Any loan made or arranged by any person licensed in California as a real estate broker and secured in whole or in part by liens on real property is exempt from the usury law. (See California Civil Code section 1916.1.) A loan is “made” by a broker when he acts as a principal in the transaction, whether or not he is acting within the course and scope of his real estate license. A loan is “arranged” by a real estate broker when he acts for another, not for himself, and must receive or expect compensation. Arranging includes “soliciting, negotiating or arranging the loan for another.”

What about Unconscionable Contracts?

Even if the loan is not usurious, the contract may be void if the interest rate is excessive. For example, if a licensed real estate broker made a loan secured by real property but charged 200% interest, it is likely that the court would find the contract unconscionable and refuse to enforce its terms. In one recent case, the court reduced the rate to what it determined was “commercially reasonable.”

Loans Made in Another State—Conflict of Law

What happens if a contract is entered into in a state that does not have a usury limitation but is secured by California real estate? Are the terms of the loan enforceable? Will the Courts permit a foreclosure in the event of a default in payment of excessive interest?

The answer: It depends.

California follows a rule of validation.

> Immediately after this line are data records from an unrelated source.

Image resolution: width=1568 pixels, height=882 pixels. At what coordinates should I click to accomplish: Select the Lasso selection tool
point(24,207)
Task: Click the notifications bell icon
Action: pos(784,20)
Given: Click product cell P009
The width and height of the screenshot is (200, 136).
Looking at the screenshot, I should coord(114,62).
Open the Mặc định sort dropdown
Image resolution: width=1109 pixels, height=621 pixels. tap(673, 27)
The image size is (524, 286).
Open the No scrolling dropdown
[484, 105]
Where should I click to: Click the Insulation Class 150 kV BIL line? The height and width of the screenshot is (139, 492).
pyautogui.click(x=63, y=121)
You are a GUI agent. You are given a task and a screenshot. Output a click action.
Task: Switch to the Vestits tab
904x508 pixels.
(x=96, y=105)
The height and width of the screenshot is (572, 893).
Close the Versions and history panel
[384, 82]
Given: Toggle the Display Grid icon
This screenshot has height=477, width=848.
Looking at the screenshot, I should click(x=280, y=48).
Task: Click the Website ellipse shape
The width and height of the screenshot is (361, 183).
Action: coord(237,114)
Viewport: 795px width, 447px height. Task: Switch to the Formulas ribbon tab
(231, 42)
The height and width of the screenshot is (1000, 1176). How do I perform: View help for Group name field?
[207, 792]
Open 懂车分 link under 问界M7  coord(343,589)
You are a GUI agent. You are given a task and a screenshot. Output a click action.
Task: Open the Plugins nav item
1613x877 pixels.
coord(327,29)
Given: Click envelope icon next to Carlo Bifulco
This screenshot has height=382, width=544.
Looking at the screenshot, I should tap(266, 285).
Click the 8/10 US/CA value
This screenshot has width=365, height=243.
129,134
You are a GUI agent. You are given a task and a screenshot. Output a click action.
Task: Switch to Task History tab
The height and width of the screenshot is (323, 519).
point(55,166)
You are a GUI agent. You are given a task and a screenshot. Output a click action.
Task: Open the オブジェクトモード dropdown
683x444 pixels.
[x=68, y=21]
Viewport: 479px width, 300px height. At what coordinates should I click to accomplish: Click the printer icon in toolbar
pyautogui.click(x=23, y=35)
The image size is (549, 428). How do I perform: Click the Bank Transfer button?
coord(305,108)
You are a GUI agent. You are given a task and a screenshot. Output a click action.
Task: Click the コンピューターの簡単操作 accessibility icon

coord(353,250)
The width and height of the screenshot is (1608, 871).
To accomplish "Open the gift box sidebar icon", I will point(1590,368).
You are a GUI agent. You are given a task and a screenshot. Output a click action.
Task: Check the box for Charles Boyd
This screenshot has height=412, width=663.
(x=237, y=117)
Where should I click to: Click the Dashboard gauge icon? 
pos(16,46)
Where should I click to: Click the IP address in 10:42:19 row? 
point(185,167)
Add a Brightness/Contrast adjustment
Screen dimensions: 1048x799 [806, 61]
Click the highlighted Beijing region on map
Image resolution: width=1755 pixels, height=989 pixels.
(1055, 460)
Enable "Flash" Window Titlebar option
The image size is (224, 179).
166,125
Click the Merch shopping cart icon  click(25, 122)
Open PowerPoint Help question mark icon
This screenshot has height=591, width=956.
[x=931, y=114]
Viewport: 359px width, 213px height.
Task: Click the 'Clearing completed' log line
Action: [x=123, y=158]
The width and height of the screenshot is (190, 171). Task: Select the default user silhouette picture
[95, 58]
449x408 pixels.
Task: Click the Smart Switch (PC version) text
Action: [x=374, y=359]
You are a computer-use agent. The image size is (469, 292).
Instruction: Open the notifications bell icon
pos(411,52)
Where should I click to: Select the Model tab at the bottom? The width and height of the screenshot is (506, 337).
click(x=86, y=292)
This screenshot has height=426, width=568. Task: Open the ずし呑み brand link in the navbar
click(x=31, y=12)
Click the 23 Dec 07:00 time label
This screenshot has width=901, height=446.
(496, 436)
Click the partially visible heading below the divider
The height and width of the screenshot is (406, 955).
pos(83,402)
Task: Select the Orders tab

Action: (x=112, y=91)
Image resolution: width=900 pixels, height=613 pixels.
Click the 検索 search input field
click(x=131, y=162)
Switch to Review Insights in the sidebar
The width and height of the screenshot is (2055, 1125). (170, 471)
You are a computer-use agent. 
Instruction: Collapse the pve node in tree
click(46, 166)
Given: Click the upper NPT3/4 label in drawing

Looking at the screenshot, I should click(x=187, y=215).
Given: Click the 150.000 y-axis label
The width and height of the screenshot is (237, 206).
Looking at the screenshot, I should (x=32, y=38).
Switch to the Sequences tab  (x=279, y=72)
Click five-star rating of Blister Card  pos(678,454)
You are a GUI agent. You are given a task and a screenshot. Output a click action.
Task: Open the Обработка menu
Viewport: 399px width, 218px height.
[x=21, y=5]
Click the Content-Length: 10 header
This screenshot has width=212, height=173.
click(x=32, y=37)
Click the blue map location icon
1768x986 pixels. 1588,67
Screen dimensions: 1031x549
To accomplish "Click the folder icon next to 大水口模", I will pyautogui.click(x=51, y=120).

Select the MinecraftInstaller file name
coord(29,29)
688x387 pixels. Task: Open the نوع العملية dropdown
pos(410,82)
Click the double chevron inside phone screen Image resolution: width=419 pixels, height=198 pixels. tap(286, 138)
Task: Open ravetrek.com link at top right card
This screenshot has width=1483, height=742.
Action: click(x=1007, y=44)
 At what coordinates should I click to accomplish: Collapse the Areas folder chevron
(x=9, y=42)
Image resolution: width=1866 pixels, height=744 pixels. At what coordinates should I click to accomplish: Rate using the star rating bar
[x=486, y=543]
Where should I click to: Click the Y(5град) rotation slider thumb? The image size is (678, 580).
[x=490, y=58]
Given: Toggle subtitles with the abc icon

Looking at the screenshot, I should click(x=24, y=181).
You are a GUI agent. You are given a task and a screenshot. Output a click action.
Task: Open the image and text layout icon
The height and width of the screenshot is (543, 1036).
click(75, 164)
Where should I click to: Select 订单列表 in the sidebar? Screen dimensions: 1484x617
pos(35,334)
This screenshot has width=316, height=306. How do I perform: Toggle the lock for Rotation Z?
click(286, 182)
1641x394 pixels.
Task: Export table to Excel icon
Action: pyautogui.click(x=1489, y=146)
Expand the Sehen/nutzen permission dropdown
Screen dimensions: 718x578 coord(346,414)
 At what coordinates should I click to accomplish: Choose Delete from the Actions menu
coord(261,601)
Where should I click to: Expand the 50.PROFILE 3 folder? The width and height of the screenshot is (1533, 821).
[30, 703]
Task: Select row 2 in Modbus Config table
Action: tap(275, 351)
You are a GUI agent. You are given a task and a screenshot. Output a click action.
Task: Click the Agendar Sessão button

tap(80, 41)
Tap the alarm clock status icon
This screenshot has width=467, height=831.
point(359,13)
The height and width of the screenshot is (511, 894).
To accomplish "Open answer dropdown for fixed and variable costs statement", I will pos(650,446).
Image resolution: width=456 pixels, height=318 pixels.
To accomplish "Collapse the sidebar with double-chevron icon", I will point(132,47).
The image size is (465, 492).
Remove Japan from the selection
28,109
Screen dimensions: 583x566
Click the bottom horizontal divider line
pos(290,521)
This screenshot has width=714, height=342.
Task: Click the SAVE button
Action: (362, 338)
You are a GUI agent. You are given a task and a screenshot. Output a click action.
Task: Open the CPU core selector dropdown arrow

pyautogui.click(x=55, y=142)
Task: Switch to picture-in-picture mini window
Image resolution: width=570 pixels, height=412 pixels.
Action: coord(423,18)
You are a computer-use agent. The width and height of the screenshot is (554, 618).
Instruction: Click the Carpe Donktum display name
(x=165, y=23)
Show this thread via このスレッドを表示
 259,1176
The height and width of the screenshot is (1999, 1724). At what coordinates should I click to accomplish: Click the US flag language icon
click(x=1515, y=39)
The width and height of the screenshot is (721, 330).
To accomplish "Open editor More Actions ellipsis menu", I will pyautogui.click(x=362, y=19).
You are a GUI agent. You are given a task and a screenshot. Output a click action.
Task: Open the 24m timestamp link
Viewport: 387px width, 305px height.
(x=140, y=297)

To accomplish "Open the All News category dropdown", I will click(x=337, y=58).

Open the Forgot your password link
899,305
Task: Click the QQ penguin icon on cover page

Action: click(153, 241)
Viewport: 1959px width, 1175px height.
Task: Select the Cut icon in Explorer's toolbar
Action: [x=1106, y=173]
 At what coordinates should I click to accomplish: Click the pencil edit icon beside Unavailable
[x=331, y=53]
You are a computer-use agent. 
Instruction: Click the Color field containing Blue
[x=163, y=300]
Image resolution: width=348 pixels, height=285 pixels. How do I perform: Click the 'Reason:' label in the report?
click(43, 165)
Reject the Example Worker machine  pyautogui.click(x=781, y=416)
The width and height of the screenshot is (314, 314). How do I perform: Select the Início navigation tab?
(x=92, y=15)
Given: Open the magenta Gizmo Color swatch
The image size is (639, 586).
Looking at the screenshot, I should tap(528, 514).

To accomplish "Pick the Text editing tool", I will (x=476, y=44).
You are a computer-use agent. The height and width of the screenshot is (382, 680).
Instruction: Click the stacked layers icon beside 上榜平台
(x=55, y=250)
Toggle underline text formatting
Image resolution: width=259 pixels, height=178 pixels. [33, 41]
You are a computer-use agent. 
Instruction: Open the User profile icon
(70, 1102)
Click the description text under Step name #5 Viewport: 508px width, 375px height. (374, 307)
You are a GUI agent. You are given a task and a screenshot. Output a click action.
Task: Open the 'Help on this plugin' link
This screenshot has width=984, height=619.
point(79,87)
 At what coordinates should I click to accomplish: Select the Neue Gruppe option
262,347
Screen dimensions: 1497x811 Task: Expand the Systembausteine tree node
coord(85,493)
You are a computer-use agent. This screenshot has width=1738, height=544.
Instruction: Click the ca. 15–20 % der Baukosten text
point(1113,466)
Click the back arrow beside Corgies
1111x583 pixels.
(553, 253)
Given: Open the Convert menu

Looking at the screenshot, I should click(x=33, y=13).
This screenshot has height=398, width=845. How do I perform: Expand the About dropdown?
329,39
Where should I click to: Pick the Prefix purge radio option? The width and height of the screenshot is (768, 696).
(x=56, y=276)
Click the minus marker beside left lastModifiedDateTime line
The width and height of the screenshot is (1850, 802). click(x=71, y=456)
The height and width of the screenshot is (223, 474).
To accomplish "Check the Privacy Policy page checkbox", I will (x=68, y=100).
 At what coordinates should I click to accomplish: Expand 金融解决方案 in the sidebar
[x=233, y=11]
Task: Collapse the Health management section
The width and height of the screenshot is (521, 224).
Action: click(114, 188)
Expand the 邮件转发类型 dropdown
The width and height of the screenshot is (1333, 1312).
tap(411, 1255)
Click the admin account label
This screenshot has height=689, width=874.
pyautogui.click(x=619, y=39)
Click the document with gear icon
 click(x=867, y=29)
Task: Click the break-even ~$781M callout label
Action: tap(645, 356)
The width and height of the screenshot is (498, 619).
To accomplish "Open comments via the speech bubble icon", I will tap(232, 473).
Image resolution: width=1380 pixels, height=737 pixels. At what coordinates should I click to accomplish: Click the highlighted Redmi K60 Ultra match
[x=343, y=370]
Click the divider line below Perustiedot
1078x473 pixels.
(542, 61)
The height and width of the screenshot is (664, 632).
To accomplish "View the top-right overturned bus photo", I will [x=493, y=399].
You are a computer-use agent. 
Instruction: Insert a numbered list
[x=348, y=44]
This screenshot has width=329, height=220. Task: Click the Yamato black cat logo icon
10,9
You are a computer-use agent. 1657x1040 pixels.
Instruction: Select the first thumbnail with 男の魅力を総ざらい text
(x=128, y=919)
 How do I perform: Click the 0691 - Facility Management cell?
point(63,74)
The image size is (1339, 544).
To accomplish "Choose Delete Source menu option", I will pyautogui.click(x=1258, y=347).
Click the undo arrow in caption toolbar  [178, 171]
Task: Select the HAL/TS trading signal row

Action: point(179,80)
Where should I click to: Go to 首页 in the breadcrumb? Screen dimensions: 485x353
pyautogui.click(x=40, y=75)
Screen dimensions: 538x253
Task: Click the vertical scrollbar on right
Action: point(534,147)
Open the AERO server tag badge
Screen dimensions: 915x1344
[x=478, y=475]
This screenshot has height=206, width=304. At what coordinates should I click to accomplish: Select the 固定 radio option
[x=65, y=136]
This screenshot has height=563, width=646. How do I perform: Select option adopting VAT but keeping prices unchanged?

That is, if two states have a substantial relationship to a contract and the interest rate is usurious under the laws of one state but not the other, it applies the laws of the state that would permit the interest charge unless the interest rate is “greatly in excess” of the rate permitted by the general usury law of the forum state.


While California has strict usury laws, there are multiple exemptions that may apply. The exemptions, however, contain traps for the unwary. If you are contemplating making a loan, you are well advised to seek legal counsel to review the promissory notes and related documents to ensure that they comply with California’s usury law.